Identify what generative AI excels at and where it falls short. Learn about hallucinations, knowledge cutoff dates, reasoning challenges, and why the most effective approach combines human and AI strengths.

What Generative AI Does Well

Generative AI brings remarkable versatility to your workflows. Understanding its strengths helps you identify the best opportunities for AI collaboration rather than trying to force it into tasks where it struggles.
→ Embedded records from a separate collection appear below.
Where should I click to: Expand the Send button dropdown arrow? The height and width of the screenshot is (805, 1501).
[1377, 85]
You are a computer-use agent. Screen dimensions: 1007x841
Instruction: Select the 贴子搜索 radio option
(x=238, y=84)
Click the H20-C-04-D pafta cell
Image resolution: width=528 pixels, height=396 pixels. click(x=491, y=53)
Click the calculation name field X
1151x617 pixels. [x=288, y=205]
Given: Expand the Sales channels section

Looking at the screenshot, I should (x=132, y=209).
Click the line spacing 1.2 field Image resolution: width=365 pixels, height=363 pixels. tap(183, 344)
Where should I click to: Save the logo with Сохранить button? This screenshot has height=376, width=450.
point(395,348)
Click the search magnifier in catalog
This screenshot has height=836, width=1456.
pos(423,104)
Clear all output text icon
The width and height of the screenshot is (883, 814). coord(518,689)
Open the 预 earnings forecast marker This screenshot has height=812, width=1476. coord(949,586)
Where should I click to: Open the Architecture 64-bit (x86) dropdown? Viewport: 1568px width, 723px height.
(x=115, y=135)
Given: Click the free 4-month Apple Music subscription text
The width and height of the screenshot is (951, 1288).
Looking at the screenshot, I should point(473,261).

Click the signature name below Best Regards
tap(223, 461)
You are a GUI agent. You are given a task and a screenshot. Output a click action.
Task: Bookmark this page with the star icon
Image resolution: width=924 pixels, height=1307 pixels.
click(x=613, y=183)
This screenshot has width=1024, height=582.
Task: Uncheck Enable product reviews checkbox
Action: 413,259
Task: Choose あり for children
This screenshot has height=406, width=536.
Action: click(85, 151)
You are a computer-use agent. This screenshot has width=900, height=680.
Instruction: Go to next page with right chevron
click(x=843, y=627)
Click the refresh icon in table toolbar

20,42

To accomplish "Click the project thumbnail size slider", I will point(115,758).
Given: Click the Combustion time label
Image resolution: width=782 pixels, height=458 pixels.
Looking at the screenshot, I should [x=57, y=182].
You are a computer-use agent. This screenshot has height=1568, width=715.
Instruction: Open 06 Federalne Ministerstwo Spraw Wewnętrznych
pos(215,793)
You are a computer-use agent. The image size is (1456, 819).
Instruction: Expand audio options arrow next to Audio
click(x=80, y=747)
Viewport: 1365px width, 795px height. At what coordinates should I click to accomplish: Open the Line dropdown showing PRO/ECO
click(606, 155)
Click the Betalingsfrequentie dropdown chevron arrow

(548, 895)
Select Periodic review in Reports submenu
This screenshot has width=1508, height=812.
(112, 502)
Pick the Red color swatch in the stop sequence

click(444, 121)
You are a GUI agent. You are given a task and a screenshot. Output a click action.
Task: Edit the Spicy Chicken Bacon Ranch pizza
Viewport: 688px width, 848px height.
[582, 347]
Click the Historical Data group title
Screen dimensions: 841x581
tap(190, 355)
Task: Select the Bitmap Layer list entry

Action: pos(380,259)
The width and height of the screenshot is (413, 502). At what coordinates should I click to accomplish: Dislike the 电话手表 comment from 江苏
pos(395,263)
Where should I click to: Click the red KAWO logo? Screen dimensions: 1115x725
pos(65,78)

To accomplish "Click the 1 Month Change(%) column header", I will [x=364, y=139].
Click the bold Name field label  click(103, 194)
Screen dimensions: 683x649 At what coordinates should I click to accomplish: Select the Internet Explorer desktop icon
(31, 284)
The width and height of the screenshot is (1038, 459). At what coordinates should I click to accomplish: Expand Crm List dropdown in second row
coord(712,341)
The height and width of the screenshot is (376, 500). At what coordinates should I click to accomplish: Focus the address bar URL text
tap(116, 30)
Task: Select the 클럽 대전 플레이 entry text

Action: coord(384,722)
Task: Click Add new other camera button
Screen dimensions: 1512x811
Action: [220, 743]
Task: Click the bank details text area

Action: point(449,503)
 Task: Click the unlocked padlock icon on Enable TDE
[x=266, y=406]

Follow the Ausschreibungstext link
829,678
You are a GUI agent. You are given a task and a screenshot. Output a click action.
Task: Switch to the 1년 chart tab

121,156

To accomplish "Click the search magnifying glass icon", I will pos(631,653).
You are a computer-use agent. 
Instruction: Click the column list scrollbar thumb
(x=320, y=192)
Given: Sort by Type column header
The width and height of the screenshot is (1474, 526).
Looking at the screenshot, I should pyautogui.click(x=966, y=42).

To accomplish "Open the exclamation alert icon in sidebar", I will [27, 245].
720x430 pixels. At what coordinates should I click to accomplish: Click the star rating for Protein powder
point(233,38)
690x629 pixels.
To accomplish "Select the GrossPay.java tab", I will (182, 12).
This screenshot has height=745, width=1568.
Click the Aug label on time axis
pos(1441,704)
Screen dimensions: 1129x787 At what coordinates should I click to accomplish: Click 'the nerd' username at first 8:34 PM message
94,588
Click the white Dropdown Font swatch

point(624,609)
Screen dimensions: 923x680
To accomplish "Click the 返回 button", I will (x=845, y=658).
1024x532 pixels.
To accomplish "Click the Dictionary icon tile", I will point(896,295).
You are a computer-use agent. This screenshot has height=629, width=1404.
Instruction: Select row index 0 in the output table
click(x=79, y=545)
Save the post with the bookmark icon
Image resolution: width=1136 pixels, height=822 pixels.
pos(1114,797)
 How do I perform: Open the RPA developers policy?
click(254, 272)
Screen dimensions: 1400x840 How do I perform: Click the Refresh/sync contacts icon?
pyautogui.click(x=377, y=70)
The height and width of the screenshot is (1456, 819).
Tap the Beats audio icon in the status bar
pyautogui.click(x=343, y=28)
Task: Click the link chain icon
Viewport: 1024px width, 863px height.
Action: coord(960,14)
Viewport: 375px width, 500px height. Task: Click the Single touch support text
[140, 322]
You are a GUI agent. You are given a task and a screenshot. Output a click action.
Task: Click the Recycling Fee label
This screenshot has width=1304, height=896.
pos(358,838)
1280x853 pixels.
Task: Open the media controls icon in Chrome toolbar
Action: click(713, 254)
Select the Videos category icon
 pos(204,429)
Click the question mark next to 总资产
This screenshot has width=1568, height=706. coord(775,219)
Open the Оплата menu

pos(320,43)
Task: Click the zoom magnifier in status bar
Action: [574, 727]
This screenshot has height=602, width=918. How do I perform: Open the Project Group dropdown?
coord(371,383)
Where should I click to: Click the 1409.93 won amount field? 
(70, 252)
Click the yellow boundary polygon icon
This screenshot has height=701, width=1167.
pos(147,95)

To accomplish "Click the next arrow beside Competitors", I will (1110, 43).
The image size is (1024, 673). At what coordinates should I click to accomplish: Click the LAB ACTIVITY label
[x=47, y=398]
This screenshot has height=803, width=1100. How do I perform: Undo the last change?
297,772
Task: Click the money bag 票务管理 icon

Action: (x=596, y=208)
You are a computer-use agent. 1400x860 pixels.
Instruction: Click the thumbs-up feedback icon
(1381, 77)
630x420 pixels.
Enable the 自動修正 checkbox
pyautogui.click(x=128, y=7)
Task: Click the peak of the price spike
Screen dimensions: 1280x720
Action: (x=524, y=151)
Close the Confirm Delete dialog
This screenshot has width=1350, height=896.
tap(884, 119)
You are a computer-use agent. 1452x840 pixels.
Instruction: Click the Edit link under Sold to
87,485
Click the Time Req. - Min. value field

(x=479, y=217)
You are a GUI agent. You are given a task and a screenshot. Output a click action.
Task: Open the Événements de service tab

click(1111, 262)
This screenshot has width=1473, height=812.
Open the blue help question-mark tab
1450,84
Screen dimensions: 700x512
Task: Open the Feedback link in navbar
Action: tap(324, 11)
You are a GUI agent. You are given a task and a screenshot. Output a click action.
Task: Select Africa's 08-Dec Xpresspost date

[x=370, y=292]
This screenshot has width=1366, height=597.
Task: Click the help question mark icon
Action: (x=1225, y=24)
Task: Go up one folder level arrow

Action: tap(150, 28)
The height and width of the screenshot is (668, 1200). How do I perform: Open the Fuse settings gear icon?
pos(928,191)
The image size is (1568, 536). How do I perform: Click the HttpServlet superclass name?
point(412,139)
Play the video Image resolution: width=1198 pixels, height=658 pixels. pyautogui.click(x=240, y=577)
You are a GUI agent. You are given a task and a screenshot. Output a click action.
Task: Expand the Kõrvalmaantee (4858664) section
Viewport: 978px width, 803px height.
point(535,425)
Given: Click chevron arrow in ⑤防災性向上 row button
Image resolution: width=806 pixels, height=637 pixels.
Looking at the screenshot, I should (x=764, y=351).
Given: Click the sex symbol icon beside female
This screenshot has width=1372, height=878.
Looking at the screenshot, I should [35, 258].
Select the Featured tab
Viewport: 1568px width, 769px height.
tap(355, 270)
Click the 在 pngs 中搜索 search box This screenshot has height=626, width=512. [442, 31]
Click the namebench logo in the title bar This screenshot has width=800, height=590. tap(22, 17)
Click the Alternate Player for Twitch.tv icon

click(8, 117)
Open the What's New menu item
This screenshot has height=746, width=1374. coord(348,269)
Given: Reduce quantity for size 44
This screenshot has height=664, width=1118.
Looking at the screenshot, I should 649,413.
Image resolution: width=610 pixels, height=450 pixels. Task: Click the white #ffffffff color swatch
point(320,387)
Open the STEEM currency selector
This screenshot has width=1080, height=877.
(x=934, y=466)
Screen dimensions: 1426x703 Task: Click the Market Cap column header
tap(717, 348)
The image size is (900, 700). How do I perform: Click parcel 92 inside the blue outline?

  • Versatility across language tasks — writing, summarizing, translating, analyzing, and generating content across countless formats and styles
  • Conversational awareness — maintaining context throughout a dialogue, building on earlier points, and adapting tone based on the flow of discussion
  • Zero-shot learning — switching between diverse tasks without additional training, from code generation to creative writing to data analysis
  • Tool integration — connecting with external systems to search the web, execute code, analyze files, and extend capabilities beyond pure text generation
  • Pattern recognition — identifying trends, structures, and relationships across large volumes of text and data

Where AI Falls Short

Knowing the limitations of AI is just as important as knowing its strengths — arguably more so. These limitations directly affect how you should delegate tasks, how much you should trust outputs, and where human oversight is essential.

Current AI Limitations

Knowledge Cutoff Dates

  • AI models are trained on data up to a specific date and may not know about recent events
  • Web search capabilities can partially bridge this gap, but are not always available or reliable
  • Always verify time-sensitive information independently

Hallucinations

  • AI can generate plausible-sounding but factually incorrect information
  • This is especially common for niche topics, specific statistics, and detailed citations
  • When accuracy matters, independently verify key claims — do not trust AI output at face value

Context Window Constraints

  • Even large context windows have limits — very long conversations may lose early details
  • The model processes everything within the context window but cannot remember across separate sessions
  • Structure your interactions to keep the most important context visible

Complex Reasoning Challenges

  • Multi-step logical reasoning, mathematical proofs, and spatial reasoning can be unreliable
  • AI may take shortcuts or make subtle logical errors that sound convincing
  • For high-stakes reasoning, verify step-by-step and consider using extended thinking capabilities

The Power of Human-AI Partnership

The most effective applications of AI do not treat it as a replacement for human judgment. They create partnerships that leverage complementary strengths. Humans bring critical thinking, ethical judgment, creativity, lived experience, and accountability. AI brings speed, breadth of knowledge, tireless consistency, and the ability to process vast amounts of information.

Practical Principle

Instead of asking "Can AI do this task?", ask "How can AI and I do this task better together?" The answer almost always involves humans handling judgment, creativity, and verification while AI handles research, drafting, pattern-finding, and iteration at scale.

Key Takeaways

  • 01Generative AI excels at versatile language tasks, conversational awareness, zero-shot flexibility, and pattern recognition.
  • 02Key limitations include knowledge cutoff dates, hallucinations, context window constraints, and complex reasoning challenges.
  • 03Hallucinations mean you should always verify critical claims — AI can sound confident even when it is wrong.
  • 04The strongest results come from human-AI partnerships that combine the unique strengths of each.
  • 05Understanding these boundaries is essential for effective Delegation — it tells you what to trust AI with and where to maintain oversight.